GOAL:
For each statement, say yes or no to whether it agrees with the "Public Servants" text, and quote the text's deciding words exactly. (a) The writer calls commercial bias more prevalent than partisan political bias. (b) The text says Fox News is driven by ideology more than by profit. (c) The text says Glenn Beck was fired after his ratings tanked.

TEXT PASSAGE:
============
PUBLIC SERVANTS

Excuse me for going into Professor Mode today; I've covered this in every class I've ever taught, and I'll continue to do so until They won't let me in a classroom anymore.

This is the best thing The Onion has ever done. That seems like a tenuous claim given the thousands of different gags and stories they've done over the past two decades, but "Let Me Explain Why Miley Cyrus' VMA Performance Was Our Top Story This Morning" cloaks in humor a lesson that I think everyone in America – and increasingly the rest of the world – needs to get through their head.

People like to talk about media bias. Everyone thinks the media is biased, despite being unable to agree on a direction (liberals think it's too conservative, conservatives think it's all liberal claptrap). This sort of partisan political bias is a distracting sideshow from the much more prevalent and influential "commercial" bias. Commercial bias is the idea that the news is chosen, framed, and otherwise manipulated not to grind a partisan ax but to accommodate the reality that the media is a business. Like any other business, the media need to make money. They get money by getting people to read, listen, and watch. This translates to the rates they can charge their advertisers. That's why the news looks like it does today.

Even Fox News, perhaps the champions of pure political bias, is motivated by profit more than ideology. Rupert Murdoch identified a market niche and filled it with a product tailored to certain viewers. It has succeeded. Does Fox News employ people who are politically biased? Certainly. But they work there because it brings in ratings. If hardcore communism was twice as popular in the U.S. as the Fox brand of conservatism, there's a good chance that Murdoch would fill his media outlets with a product reflecting that reality.

You are, as the Onion piece states, just a pair of eyeballs. It's useful to remember that if something is "free", you're what's being sold. TV and internet news sites cost nothing to watch, and the companies that produce it have nothing to sell but your attention. This reality has far more of an influence on the news we see than anyone's political agenda. When Glenn Beck's ratings were high, Fox paid him handsomely. When they tanked, he was fired. It's just a business that operates no differently than a non-news TV network.
============
SUPPLIED MATERIAL:

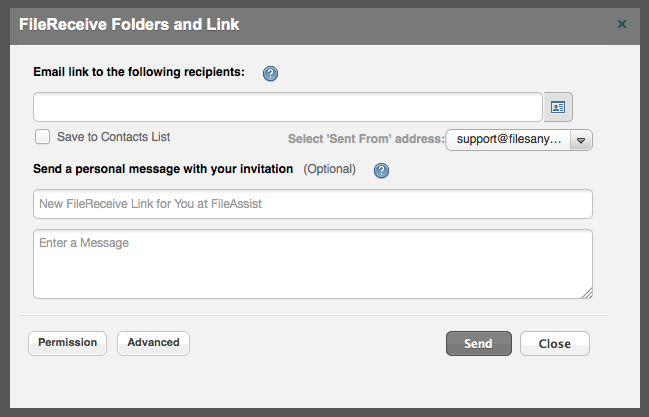Viewport: 649px width, 417px height.
Task: Expand the Sent From dropdown arrow
Action: coord(581,139)
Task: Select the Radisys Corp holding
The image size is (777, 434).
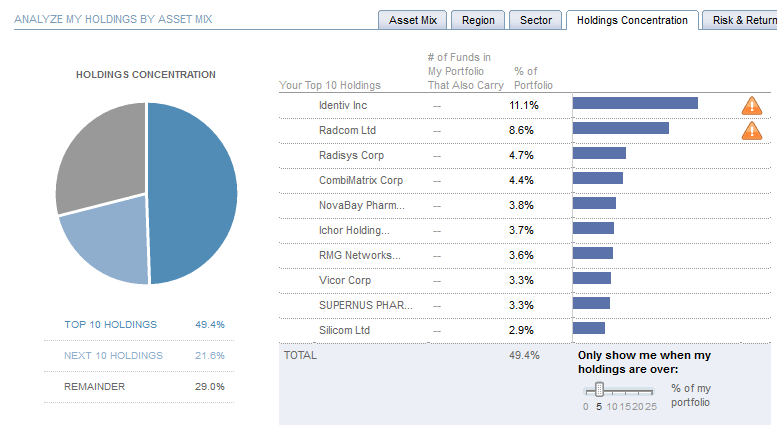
============
ANSWER FOR THIS EXERCISE:
(a) Yes: "This sort of partisan political bias is a distracting sideshow from the much more prevalent and influential "commercial" bias."
(b) No: "Even Fox News, perhaps the champions of pure political bias, is motivated by profit more than ideology."
(c) Yes: "When they tanked, he was fired."